The Dow Jones industrial average fell 376 points, its biggest one-day point drop since February 2009, and all the major indexes were down more than 3 percent. Meanwhile, interest rates fell sharply in the Treasury market as investors once again sought the safety of US government debt.

With yesterday’s drop, the Standard & Poor’s 500 index, considered the best indicator of the stock market’s performance, is down almost 12 percent from its highest close in 2010, 1,217.28 on April 23. That means the market is officially in what is called a correction — a drop of 10 percent or more from a recent high. This is the first correction since stocks hit 12-year lows in March last year. The fact it has occurred in just 19 trading days shows how anxious traders are right now.

Analysts said there was no big event to set off yesterday’s selling. More investors seemed to be grasping the possibility that the US recovery could be in jeopardy. And many were wondering whether the stock market’s big rebound since March 2009 might not have been entirely justified.

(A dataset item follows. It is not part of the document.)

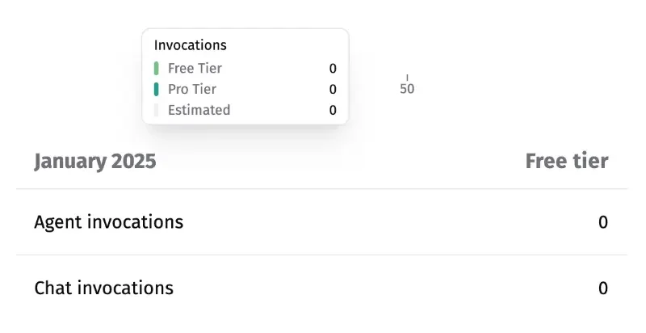Select the Chat invocations row label
Screen dimensions: 646x333
point(104,288)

“The economic recovery story has started to look like a mirage, and the new reality is a return to credit crunch conditions’’ like those seen during the financial crisis, said Tom Samuels, manager of the Palantir Fund in Houston. “If that’s correct, stock prices are well ahead of economic reality.’’

Investors are concerned that the debt problems in European nations like Greece and Portugal will spill over to other countries, cause a cascade of massive losses for big banks, and, in turn, halt the economic recovery in countries beyond Europe, including the United States. They are also worried that China might take steps that will limit its economic growth, which would also affect the US recovery. Analysts said the market is vulnerable to rumors about any of the major economies now.

Investors appear increasingly convinced that European countries will need to adopt stringent spending cuts to pay down their heavy debt loads, independent market analyst Edward Yardeni said. Such cuts would likely lead to long economic slumps for those countries, a prospect that investors might now be accepting as reality as they sell stocks and the euro, the currency shared by 16 European nations, Yardeni said.

The euro, which has become a key indicator of confidence in Europe’s economy, managed to rise to $1.2496 in late afternoon trading, a day after hitting a four-year low of $1.2146. But its advance didn’t help stocks.

“The drop in the euro is the initial phase of a long-term, multi-year economic decline in Europe,’’ Yardeni said. “It shows a declining confidence in the workability of the EU [European Union] monetary union, and that’s why their stock markets are down.’’

“It’s starting to look like one of these tragic stories where one person falls through the ice, then everyone else rushes in to help and ends up drowning,’’ he added.

The market’s slide over the past four weeks on worries about the global economy has been a painful reminder of the turbulent days during the 2008 financial crisis. On April 26, the Dow closed at its highest point since the market tumbled to 6,547.05 on March 9, 2009. In recent weeks, it has fallen nearly 1,000 points. It has declined by at least 100 points in nine of the 18 trading days since its peak.